I've been using fastANI for a long period now and I've noticed a bug which I find hard to explain or demonstrate, but I will do my best :) :
When I use fastANI on multi-threading with long reference and query list, seems like it skips some reference genomes (they do not appear in the result file at all).
For example, when I use one genome vs. all my reference database (~117K genomes) with -t 1 I get back 2946 hits with ANI >= 95 (same species).
However, when I take multiple genomes (~3000) to compare with my reference, the same genome from the previous example gets only 2780 hits with ANI >=95 and I couldn't find the remaining 166 anywhere in the results.

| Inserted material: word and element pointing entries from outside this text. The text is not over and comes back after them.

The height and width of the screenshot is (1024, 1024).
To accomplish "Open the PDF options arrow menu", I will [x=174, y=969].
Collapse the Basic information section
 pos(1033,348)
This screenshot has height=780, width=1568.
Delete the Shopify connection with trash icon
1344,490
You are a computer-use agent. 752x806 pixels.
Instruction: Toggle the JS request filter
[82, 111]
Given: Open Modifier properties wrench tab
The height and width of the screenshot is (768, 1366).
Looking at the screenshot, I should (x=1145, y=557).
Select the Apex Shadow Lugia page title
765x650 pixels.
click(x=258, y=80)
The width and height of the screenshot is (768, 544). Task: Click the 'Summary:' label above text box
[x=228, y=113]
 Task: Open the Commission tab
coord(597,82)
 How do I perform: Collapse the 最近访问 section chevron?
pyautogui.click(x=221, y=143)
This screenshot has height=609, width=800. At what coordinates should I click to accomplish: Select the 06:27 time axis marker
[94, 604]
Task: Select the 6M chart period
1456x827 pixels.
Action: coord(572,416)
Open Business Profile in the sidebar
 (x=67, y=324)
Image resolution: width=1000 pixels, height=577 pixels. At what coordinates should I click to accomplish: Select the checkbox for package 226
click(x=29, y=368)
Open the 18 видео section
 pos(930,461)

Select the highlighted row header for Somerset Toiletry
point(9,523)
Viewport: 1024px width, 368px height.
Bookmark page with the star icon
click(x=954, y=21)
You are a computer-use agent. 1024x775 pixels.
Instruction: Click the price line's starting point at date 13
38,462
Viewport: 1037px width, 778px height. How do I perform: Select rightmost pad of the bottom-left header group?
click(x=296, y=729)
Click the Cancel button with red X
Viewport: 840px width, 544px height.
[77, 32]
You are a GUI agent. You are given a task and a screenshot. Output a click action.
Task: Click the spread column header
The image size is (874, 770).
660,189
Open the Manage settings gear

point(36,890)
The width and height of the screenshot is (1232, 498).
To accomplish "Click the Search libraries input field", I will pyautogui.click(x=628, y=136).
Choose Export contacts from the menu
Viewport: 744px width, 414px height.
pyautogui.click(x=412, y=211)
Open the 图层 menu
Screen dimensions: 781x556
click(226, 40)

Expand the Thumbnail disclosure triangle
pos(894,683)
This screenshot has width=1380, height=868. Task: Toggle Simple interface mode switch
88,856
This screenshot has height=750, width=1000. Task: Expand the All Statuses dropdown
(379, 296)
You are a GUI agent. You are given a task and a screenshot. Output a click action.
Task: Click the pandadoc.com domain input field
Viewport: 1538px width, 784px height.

To validate that they indeed have an ANI value, I ran the same genome again with the 166 missing hits (-t 1) and I got back the appropriate ANI results (~98 ANI).
In addition, I was trying to split my reference dataset into files with 5K genomes, but the problem remains.
I will be glad to provide more information if needed, thanks!